Em São Tomé e Príncipe, o mar é fonte de vida: garante sustento às comunidades pesqueiras, abre portas ao turismo e abriga ecossistemas essenciais. Esta riqueza, porém, enfrenta uma ameaça crescente, o lixo marinho, sobretudo plástico.
“O lixo marinho é também um problema económico, social e de saúde pública. Prejudica a pesca, compromete a qualidade das praias, afeta a imagem turística do país, aumenta os custos de limpeza e pode entrar na cadeia alimentar através dos microplásticos”, afirmou Nilda da Mata, Ministra do Ambiente.
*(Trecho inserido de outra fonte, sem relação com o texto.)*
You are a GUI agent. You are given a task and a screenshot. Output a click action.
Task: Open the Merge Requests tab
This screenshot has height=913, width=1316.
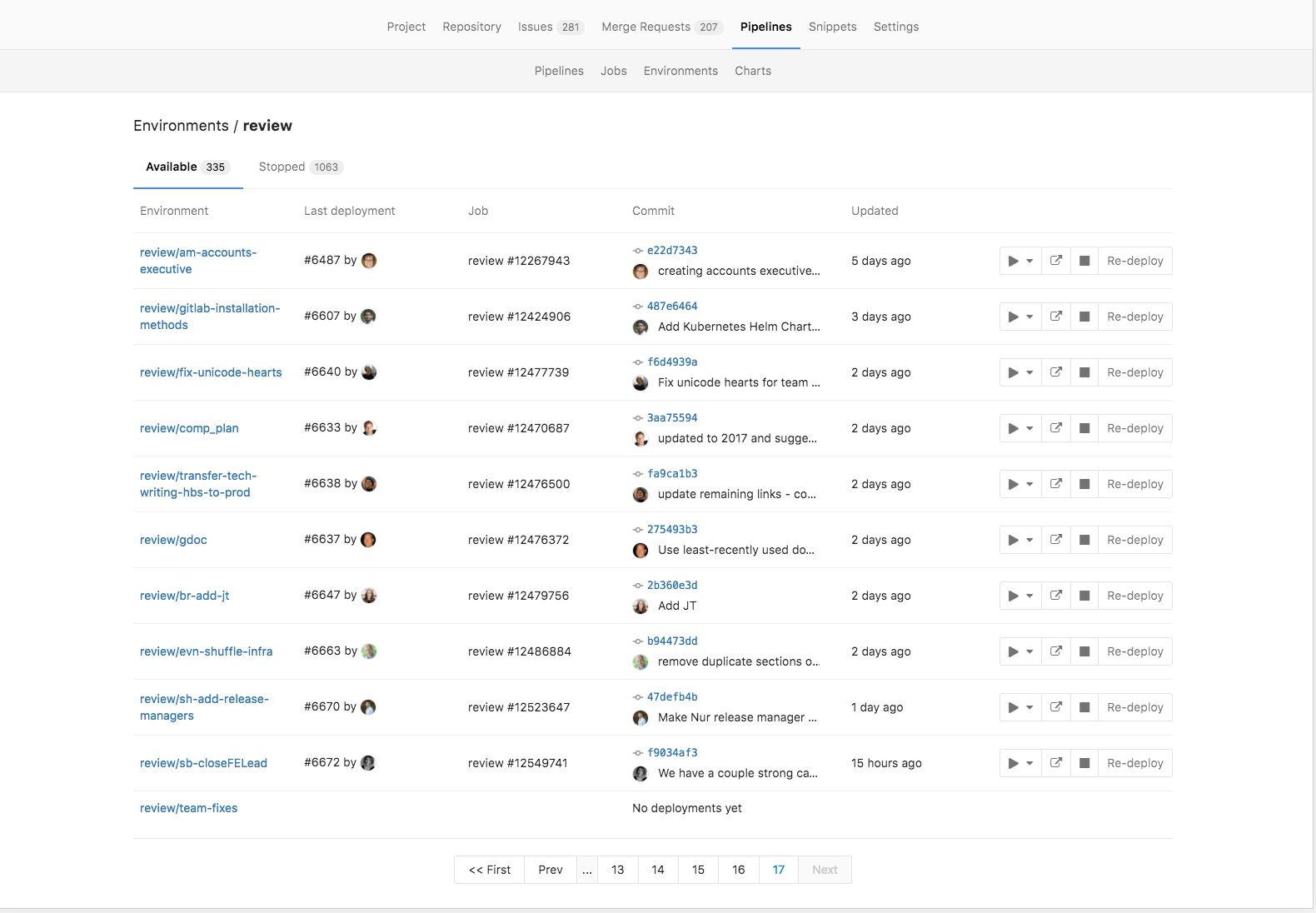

Para responder a este desafio, foi lançado o Relima. O projeto prevê a criação de um Eco Parque que funcionará em articulação com o futuro aterro sanitário, permitindo a separação, reciclagem e valorização de diferentes tipos de resíduos.
“Enquanto o Eco Parque permitirá recuperar materiais recicláveis, valorizar resíduos orgânicos e encaminhar adequadamente os fluxos específicos, o aterro sanitário deverá receber apenas os resíduos que já não possam ser reutilizados, reciclados ou valorizados”, destacou a Ministra do Ambiente.
Com um investimento de um milhão de euros, financiado pelo Governo alemão, o Relima será executado ao longo de cinco anos. A iniciativa pretende reduzir a quantidade de resíduos encaminhados para aterro, diminuir a poluição marinha e criar novas oportunidades económicas através da economia circular.